La nouvelle était arrivée comme un charme : l’enregistrement qu’on avait fait dans le sous-sol de Jee avait trouvé preneur. Ils nous voulaient dans un studio tout l’automne, avec de nouvelles chansons, mon drum et moi, sa guitare et lui. Un méchant beau rêve réalisé. Enfin.
Je ne pense pas qu’il comprenait à quel point c’était important, Jee. Il avait l’air d’être ailleurs, écoutait mes paroles à moitié, répondait encore moins quand je lui posais des questions. C’était comme parler à un mur. Mais je me disais que ça allait passer. Lui et Cath venaient tout juste de se laisser et cette fois-là, c’était la bonne. Ils se faisaient tellement de mal pour rien. Jee pourrait arrêter de penser à elle quand on pratiquait, il pourrait arrêter de faire tourner sa vie autour de leur couple en dents de scie.
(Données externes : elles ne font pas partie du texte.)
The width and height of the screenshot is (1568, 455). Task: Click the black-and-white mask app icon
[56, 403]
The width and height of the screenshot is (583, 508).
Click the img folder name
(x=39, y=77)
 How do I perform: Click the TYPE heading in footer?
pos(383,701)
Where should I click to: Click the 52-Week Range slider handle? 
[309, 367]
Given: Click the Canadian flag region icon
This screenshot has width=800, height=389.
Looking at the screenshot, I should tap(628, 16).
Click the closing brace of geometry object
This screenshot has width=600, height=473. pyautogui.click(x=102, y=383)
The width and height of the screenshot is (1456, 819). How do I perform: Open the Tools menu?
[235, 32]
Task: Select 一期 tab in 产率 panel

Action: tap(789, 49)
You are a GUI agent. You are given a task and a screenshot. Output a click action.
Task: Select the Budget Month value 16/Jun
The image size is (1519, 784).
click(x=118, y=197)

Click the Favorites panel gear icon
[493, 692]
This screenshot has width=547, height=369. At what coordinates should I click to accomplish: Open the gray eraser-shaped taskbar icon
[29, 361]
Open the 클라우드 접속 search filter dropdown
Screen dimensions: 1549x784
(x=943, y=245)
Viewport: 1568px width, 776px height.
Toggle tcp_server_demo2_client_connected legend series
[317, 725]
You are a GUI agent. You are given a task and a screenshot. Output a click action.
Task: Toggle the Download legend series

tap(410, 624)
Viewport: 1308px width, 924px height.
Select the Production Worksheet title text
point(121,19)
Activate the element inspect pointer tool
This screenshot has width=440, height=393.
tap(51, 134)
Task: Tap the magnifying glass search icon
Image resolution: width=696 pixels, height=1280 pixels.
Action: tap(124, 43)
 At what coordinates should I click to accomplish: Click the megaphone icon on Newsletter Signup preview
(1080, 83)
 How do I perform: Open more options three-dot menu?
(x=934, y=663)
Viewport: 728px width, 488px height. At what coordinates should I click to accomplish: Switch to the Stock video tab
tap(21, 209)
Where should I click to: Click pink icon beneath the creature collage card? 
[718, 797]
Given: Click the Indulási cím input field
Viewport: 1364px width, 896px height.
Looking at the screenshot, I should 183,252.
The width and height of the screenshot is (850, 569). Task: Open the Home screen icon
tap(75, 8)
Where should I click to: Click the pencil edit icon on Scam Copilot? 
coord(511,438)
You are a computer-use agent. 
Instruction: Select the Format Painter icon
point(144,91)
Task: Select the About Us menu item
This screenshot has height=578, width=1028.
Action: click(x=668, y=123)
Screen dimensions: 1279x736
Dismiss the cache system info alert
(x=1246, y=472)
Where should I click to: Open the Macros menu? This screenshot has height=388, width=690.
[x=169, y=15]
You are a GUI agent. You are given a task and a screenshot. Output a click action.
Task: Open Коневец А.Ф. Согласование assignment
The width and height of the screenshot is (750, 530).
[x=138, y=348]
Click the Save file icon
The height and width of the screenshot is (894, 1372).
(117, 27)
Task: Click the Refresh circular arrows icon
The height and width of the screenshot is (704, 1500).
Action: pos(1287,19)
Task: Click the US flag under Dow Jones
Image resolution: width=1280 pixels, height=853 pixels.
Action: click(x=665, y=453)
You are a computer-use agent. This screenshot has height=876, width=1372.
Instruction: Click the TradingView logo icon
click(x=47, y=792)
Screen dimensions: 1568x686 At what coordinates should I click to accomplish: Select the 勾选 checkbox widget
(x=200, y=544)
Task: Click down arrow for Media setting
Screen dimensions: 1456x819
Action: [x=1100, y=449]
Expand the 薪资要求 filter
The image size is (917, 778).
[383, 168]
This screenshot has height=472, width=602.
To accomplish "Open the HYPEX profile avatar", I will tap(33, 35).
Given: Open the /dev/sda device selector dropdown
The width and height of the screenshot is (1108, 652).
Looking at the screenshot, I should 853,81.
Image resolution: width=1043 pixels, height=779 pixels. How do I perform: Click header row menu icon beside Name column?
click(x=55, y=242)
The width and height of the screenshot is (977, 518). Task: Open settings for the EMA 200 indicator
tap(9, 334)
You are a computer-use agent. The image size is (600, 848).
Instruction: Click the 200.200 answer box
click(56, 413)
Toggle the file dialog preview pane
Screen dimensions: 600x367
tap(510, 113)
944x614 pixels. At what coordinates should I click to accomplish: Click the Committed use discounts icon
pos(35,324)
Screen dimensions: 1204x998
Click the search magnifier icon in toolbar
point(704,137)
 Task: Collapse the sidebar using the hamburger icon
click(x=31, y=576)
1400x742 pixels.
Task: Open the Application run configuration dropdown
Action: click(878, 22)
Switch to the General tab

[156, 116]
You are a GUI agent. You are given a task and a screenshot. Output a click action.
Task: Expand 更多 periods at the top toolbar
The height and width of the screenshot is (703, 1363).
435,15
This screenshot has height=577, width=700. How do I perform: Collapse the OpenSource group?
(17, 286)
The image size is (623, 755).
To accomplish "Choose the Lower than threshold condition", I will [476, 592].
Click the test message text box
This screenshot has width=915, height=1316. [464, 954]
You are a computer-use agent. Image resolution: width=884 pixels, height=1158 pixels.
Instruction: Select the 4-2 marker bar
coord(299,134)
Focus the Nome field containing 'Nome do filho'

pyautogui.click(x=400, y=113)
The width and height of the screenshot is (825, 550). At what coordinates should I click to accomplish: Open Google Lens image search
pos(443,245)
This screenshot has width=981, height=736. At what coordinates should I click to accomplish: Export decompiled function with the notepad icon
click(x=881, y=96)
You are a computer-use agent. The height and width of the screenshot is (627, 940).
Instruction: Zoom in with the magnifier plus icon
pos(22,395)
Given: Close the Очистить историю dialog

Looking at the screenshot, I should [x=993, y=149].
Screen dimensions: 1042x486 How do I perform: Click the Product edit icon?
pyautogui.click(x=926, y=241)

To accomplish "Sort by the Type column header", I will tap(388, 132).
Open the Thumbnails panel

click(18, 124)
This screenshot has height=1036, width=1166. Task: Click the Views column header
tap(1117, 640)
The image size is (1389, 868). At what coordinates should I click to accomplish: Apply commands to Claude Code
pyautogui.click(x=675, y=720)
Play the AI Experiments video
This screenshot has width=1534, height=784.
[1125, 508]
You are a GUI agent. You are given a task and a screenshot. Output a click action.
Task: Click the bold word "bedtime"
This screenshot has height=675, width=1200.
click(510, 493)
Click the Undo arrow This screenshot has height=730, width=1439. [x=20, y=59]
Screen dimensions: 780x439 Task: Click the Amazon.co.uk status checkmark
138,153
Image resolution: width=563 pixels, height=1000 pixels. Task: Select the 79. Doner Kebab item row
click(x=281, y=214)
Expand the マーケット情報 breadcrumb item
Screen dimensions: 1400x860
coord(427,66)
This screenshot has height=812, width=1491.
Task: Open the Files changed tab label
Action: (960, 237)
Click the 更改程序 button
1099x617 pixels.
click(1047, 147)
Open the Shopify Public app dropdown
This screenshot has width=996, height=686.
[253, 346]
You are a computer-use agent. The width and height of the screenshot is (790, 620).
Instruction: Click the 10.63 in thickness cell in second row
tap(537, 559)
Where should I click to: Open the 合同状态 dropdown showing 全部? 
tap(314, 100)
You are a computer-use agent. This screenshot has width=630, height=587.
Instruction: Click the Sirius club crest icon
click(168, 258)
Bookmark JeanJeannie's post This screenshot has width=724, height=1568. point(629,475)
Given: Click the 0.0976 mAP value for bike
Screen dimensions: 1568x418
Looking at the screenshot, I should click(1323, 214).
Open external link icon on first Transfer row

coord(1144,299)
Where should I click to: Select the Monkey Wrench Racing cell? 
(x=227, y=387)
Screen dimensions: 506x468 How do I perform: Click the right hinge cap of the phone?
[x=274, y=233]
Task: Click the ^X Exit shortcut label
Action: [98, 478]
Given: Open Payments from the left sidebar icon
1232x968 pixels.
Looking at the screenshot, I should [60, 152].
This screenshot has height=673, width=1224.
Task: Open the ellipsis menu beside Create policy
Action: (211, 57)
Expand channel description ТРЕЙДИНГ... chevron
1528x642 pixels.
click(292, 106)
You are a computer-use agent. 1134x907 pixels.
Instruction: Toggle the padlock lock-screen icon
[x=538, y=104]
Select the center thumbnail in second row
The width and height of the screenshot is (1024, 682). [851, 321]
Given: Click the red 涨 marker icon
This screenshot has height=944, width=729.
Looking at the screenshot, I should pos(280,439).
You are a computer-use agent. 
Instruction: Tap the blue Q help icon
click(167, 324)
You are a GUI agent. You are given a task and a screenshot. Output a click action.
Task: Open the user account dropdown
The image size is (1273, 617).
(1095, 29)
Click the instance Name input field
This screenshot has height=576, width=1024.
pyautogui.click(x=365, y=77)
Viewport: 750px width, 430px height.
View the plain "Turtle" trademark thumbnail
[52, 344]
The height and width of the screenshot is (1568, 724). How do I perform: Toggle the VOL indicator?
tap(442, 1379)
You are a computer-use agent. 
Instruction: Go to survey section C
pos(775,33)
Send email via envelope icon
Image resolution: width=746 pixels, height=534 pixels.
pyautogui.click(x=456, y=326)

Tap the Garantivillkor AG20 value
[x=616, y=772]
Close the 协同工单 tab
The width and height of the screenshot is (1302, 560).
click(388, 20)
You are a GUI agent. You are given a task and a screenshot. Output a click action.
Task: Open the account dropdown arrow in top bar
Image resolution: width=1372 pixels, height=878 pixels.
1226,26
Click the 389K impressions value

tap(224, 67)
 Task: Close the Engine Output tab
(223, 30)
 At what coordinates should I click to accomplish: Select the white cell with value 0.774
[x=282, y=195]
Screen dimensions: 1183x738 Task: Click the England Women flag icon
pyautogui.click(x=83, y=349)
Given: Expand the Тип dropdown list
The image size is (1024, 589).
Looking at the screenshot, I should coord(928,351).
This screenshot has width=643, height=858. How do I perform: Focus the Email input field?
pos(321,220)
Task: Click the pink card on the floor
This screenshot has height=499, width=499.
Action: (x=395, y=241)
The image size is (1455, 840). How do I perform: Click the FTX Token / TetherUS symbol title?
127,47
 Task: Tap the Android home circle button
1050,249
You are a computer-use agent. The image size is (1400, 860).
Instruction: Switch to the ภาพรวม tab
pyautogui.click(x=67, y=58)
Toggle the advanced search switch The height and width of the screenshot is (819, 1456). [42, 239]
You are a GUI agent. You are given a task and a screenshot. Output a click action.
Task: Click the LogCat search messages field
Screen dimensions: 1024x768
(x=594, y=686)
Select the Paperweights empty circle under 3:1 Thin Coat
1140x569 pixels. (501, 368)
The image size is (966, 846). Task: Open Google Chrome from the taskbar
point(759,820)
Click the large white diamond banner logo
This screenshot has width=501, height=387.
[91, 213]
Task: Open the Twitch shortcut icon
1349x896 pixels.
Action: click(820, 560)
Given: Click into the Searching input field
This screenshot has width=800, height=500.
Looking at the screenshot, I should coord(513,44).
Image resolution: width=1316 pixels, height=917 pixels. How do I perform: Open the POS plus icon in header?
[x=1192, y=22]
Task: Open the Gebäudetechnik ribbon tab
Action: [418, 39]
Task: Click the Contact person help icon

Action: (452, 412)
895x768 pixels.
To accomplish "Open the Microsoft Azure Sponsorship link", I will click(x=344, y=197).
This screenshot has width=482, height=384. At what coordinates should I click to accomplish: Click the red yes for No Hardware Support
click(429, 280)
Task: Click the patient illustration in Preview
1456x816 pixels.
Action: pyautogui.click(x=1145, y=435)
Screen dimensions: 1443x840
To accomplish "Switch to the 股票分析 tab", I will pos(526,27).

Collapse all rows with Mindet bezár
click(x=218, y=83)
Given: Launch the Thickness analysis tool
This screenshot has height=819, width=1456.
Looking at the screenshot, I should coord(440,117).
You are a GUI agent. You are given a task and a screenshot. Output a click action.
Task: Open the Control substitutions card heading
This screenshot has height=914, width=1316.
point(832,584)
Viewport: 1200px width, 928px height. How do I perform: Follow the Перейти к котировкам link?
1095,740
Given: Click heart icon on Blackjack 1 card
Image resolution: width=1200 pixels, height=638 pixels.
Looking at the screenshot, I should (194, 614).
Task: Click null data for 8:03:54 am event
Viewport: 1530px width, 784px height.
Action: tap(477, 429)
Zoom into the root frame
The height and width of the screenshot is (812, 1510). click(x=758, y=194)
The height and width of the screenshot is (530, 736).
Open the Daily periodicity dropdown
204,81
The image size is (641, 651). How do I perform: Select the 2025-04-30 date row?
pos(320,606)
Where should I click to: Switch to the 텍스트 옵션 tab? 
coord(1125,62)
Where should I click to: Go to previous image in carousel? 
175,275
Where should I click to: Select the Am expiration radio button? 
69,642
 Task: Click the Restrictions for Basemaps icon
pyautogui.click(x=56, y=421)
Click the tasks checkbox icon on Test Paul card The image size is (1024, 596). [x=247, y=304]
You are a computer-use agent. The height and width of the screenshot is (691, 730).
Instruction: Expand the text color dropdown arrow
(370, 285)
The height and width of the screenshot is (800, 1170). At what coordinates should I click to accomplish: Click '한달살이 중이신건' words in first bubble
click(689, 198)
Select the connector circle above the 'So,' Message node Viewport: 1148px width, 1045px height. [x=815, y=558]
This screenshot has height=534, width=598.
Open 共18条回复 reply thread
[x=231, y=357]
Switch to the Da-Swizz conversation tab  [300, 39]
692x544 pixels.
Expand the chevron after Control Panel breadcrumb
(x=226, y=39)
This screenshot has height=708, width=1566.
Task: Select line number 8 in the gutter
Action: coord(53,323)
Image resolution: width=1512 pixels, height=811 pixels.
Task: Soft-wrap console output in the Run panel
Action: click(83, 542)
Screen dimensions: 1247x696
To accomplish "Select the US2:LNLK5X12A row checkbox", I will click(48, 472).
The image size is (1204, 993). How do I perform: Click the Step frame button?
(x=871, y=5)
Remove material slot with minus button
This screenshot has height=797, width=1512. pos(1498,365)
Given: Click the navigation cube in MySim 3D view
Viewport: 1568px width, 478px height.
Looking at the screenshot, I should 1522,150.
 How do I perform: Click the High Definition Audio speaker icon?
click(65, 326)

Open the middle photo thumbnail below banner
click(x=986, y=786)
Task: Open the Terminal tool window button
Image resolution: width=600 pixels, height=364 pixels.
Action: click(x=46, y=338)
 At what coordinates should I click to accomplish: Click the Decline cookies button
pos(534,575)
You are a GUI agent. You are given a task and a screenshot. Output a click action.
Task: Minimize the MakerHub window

Il aurait pu. Il l’a pas fait.
C’est devenu pire, après. Jee arrivait en retard, se trompait dans ses mélodies. Il était désaccordé, cherchait ses affaires. Il me donnait envie de pogner les nerfs ; et ça, ça m’arrivait quasiment jamais. Je cédais pas, par contre. Ça restait un enregistrement d’album. On était pas le seul groupe qui avait un peu de misère, qui croulait sous la pression. On était pas les seuls qui rushaient en préparant un premier EP, qui cherchaient leur son, qui mettaient plus de temps que prévu pour le trouver.
« Tu me niaises. » c’est arrivé un soir, deux semaines avant qu’on parte au chalet pour l’été. Jee avait une boîte en velours au creux de la main. Il pratiquait son discours et pas nos chansons.
Je sais pas d’où son envie de marier Cath est arrivée, mais c’était clairement une erreur.
« Elle sort avec Guillaume maintenant. Ils gardent ça mort pour pas te faire trop de peine. »
Jee a même pas eu l’air de voir que je mentais. Il a encaissé ça comme un champion. Ravalé ses questions. Puis, il a oublié la boîte de la bague au studio en s’en allant après un des meilleurs jams de nos courtes vies. J’ai gardé l’écrin dans mon sac depuis.